FIRST GENERATION : 1945 – 1955
  • Computers based on Vacuum Tube technology.
  • No standard operating system software.
  • Typical program included every instruction needed by the computer to perform the task requested .
  • Poor machine utilization.
  • CPU processed data and performed calculations for a fraction of available time. Early programs designed to use the resources conservatively .
SECOND GENERATION : 1955 – 1965
  • In the second generation, computer uses discrete transistors instead of vacuum tubes.
  • Transistors led to the development of the computer systems.
  • These machines were named as Mainframe.
  • They were locked in air-conditioned computer rooms with staff to operate them.
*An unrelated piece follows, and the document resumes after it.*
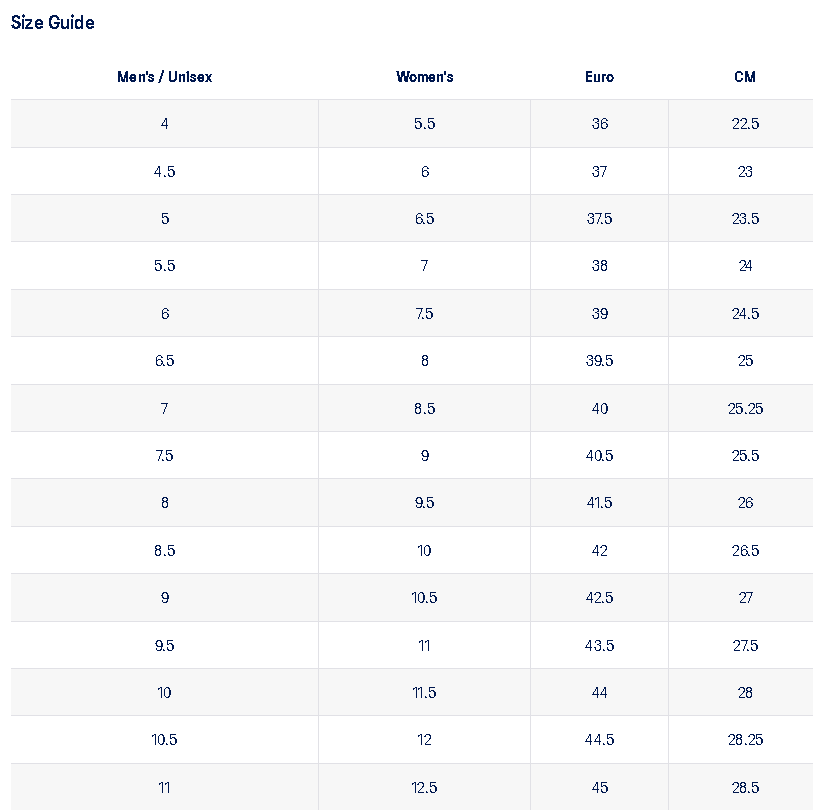Image resolution: width=813 pixels, height=810 pixels.
Task: Click the Women's size 12.5 cell
Action: [x=425, y=787]
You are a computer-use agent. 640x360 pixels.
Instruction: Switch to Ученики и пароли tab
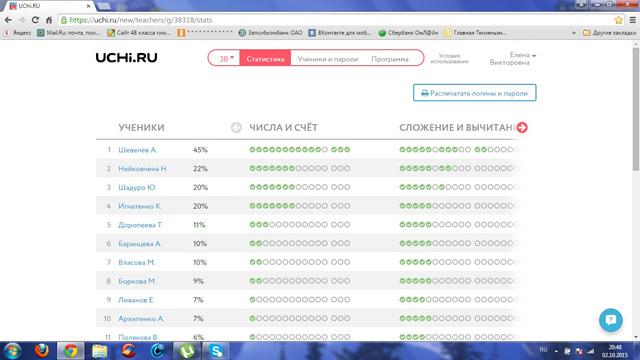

THIRD GENERATION : 1965-1980

  • Large Scale Integrated Circuits were introduced.
  • IC’s combined electronic components into a small silicon disc, made from quartz.
  • Higher packing density, i.e. number of components fabricated in an IC.
  • Operating system allowed the machines to run many applications.
FOURTH GENERATION : 1980-PRESENT
  • The microprocessor brought the fourth generation of computers, at thousands of integrated circuits were built into a single silicon chip.
  • The intel 4004 chip, located all the components of the computer – from the central processing unit and memory to input/output controls – on a single chip.
  • As the small computers became more powerful, they could be linked to form a network which eventually led to the development of the internet.
  • Fourth generation computers also saw the development of GUI’s, the mouse devices.

Introduction

Operating system also differs by permissions in shell and kernel. Operating system permits users to run programs by granting access and permissions.

Definition

An operating system software that manages computer hardware, software resources and provides common services for computer programs.

What Does an Operating System Do?

We know that without an operating system, a computer is useless. At least one operating system is necessary to run other programs and an application like Chrome, MS Word, games, etc.

Computer = Hardware + Operating System + Application Software + Users

HARDWARE: Hardware comprises CPU, memory and input/output devices which contributes for computing a task.

APPLICATION SOFTWARE: These consists of word processors, spreadsheets, web browsers which defines the way these resources are used to solve users computing problems.

USERS:

Case 1: Most of the users sit in front of PC, such system is designed for one user to monopolize its users.

Case 2: Users sit at a terminal connected to a mainframe or minicomputer. Other users are accessing the same computer through other terminals . These users share resources and may exchange information.

Case 3: Users at workstations connected to a network of other workstations and servers. These users have dedicated resources at their disposal, but they also share resources such as networking and servers – file, compute and print servers. Therefore, their operating system compromises between individual usability and resource utilization.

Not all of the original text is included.